Trillion cigarette fences are spotted each year, which poses a risk to plant growth, research shows.
The presence of cigarette butts in the soil reduces the germination rate and clover shoots by 27% and 28%, respectively.
The results show that the weight of the roots is reduced by 57%.
For grass, the success rate of germination decreased by 10% and the length of shooting – by 13%, according to the team headed by Anglia Ruskin University (ARU) academics.
Most seals contain a filter made of cellulose acetate fibers, a type of bioplasma.

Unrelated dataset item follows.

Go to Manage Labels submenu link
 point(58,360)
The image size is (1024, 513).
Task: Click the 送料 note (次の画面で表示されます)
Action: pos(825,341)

But the non-smoked cigarette filters had almost the same effect on plant growth as the filters used, indicating that damage to the plants was caused by the filter itself, even without the additional toxins released from the burning of the tobacco.
It is estimated that about 4.5 trillion cigarettes cross each year, making them the most common form of plastic pollution on the planet.
As part of this study, academics took samples from places around the city of Cambridge and found areas with up to 128 drops of smoked cigarettes per square meter.
Control experiments contain pieces of wood of identical shape and size, similar to cigarette lugs.
Leading author Dr. Daniel Green, senior biology professor at ARU, said: "Although it is a common sight of streets and parks worldwide, our study is the first to show the impact of cigarette smoking on plants.
"We found that they had a devastating effect on the success of germination and the length of the arrow both on grass and clover, and reduced the weight of clover roots by more than half.
"The rays and white clover, the two species we studied, are important feed crops for livestock, as well as common in urban green areas.
"These plants maintain a rich biodiversity even in urban parks, and white clover is ecologically important for pollinators and nitrogen fixation."
She added that filters can take years, if not decades, to break down.
"The removal of cigarette smoke seems to be a socially acceptable form of pollution and we must raise awareness that filters do not disappear and can cause serious environmental damage instead," says Dr Greene.
Co-author Bass Boots added: "Although additional work is needed, we believe that the chemical composition of the filter causes damage to the plants.
"Most of them are made of cellulose acetate fibers, and the added chemicals that make the plastic more flexible, also called plasticizers, can also be extracted and adversely affect the early stages of plant growth."